Exercise details:
In the records below, the line with "Select the MY" opens the range and the line with "Select the Monday" closes it; print that range exactly and nothing else.
Supplied material: Begin
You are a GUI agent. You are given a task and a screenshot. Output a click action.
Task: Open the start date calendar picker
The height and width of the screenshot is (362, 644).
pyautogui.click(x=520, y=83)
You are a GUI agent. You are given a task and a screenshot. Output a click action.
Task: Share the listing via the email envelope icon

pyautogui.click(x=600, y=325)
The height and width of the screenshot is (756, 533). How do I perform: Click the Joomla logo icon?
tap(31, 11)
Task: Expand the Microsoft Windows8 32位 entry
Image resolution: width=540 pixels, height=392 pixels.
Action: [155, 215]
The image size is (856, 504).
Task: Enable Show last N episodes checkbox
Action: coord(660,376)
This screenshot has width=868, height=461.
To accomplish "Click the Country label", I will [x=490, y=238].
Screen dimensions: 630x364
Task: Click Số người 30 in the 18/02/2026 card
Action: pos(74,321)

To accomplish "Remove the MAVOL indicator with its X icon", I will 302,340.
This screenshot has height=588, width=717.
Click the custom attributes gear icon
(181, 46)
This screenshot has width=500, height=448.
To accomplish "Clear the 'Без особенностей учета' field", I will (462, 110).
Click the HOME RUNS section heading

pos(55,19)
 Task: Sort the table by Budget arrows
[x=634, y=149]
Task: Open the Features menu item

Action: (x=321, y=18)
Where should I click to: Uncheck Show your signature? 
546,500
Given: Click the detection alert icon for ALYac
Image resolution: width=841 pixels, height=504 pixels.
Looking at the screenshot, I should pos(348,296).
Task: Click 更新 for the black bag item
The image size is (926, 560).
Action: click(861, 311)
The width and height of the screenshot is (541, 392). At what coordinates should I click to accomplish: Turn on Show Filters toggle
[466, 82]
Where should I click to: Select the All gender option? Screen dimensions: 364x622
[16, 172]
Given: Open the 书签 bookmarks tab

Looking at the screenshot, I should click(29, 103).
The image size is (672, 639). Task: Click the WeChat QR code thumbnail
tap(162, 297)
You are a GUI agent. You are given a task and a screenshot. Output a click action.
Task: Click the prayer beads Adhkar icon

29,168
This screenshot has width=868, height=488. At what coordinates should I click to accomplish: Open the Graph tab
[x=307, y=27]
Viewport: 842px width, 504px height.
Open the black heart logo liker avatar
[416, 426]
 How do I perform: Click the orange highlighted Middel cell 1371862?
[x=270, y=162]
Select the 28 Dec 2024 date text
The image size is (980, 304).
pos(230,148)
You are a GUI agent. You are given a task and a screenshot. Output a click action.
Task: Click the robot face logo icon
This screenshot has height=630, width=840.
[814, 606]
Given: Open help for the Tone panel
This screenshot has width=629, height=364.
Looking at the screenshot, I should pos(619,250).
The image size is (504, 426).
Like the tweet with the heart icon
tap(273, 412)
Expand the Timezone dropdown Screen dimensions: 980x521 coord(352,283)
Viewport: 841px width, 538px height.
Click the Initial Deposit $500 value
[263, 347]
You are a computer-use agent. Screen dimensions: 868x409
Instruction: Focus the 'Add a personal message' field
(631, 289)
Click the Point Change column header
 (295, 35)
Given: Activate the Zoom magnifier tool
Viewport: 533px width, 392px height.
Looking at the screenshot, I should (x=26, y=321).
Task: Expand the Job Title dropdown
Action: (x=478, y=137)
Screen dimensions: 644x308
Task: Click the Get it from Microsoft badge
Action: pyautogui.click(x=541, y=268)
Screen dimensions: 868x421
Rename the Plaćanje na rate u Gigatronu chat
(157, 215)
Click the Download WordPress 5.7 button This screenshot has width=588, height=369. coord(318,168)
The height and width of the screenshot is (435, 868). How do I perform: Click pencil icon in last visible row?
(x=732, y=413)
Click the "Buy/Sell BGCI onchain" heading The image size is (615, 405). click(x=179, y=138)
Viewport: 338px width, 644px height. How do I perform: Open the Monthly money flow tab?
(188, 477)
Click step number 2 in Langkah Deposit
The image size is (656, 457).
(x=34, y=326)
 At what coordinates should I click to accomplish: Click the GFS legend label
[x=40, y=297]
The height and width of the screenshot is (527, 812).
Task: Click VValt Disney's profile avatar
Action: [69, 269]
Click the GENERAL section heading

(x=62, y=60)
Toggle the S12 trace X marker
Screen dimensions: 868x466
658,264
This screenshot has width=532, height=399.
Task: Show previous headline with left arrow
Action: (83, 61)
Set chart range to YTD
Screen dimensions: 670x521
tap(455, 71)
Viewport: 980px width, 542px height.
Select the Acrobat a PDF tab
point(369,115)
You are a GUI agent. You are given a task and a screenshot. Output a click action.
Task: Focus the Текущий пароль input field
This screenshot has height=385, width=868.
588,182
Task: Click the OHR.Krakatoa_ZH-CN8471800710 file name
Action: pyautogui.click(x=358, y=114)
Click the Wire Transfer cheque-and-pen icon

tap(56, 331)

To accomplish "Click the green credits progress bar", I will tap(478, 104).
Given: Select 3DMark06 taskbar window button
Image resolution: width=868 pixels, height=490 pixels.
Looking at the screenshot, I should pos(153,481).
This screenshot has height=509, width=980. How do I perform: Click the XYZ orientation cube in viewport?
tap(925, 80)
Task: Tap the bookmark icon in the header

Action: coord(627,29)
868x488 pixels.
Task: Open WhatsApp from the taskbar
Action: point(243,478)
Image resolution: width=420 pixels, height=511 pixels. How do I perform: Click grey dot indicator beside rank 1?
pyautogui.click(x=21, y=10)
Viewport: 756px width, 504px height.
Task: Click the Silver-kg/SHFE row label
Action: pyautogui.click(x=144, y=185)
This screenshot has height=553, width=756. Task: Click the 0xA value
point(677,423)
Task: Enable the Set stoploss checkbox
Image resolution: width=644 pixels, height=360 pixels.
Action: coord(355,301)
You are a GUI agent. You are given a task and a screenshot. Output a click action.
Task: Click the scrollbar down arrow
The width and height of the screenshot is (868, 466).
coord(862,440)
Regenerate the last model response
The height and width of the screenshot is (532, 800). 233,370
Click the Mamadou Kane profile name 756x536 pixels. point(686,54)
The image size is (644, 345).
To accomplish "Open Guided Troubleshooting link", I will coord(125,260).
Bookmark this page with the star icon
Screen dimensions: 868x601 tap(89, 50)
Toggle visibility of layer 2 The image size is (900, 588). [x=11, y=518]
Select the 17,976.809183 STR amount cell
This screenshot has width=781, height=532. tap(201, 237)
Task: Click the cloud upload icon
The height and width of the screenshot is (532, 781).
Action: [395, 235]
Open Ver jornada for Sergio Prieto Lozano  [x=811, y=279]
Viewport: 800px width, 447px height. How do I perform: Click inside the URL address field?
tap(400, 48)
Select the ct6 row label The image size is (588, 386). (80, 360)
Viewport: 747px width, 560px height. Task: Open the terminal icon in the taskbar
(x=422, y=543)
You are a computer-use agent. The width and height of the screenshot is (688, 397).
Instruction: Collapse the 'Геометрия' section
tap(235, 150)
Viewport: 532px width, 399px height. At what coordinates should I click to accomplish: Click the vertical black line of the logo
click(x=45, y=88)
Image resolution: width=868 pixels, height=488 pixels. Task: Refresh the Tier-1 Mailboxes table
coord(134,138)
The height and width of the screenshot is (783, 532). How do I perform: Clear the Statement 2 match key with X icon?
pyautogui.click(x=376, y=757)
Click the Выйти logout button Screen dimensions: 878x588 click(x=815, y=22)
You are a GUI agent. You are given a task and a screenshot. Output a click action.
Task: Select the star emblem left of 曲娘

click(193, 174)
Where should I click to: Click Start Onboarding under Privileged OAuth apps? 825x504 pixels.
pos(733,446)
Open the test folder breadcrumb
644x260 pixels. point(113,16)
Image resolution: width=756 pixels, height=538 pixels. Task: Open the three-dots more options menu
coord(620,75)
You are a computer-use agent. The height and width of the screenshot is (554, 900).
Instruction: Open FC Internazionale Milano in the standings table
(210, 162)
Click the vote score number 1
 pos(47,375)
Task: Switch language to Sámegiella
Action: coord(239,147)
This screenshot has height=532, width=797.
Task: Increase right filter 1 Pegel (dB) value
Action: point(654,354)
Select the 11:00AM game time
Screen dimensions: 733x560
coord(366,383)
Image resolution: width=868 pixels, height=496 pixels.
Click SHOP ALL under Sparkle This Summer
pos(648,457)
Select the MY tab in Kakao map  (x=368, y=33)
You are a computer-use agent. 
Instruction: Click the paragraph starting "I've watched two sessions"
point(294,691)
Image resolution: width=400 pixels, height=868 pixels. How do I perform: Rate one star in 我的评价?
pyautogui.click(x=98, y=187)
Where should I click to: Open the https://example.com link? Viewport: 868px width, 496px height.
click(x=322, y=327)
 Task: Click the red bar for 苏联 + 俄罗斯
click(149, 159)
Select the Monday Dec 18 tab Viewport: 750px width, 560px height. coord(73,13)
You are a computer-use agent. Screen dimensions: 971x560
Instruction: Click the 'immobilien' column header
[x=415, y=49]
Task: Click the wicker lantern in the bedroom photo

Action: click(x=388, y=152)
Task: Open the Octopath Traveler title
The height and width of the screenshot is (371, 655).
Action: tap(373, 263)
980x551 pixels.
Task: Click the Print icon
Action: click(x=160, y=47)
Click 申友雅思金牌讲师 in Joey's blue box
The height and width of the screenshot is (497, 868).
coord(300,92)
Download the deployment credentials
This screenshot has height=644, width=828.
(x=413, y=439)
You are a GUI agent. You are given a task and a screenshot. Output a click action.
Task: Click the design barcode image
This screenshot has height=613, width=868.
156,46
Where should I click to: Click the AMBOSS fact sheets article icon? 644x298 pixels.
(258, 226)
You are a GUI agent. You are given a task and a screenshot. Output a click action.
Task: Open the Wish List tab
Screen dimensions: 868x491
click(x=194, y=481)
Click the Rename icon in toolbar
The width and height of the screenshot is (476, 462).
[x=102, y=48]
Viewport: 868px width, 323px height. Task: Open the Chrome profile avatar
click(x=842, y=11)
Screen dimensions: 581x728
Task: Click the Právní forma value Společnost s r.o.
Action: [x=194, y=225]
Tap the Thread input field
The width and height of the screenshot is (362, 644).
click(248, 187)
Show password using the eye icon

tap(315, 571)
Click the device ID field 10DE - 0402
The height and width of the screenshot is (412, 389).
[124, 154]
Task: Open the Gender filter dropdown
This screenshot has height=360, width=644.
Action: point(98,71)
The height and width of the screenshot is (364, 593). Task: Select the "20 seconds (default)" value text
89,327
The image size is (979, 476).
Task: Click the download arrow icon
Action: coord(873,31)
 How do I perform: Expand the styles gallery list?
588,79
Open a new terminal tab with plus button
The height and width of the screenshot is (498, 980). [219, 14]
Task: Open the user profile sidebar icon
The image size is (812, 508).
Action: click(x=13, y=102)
Supplied material: End
Result of this exercise:
Select the MY tab in Kakao map  (x=368, y=33)
You are a computer-use agent. 
Instruction: Click the paragraph starting "I've watched two sessions"
point(294,691)
Image resolution: width=400 pixels, height=868 pixels. How do I perform: Rate one star in 我的评价?
pyautogui.click(x=98, y=187)
Where should I click to: Open the https://example.com link? Viewport: 868px width, 496px height.
click(x=322, y=327)
 Task: Click the red bar for 苏联 + 俄罗斯
click(149, 159)
Select the Monday Dec 18 tab Viewport: 750px width, 560px height. coord(73,13)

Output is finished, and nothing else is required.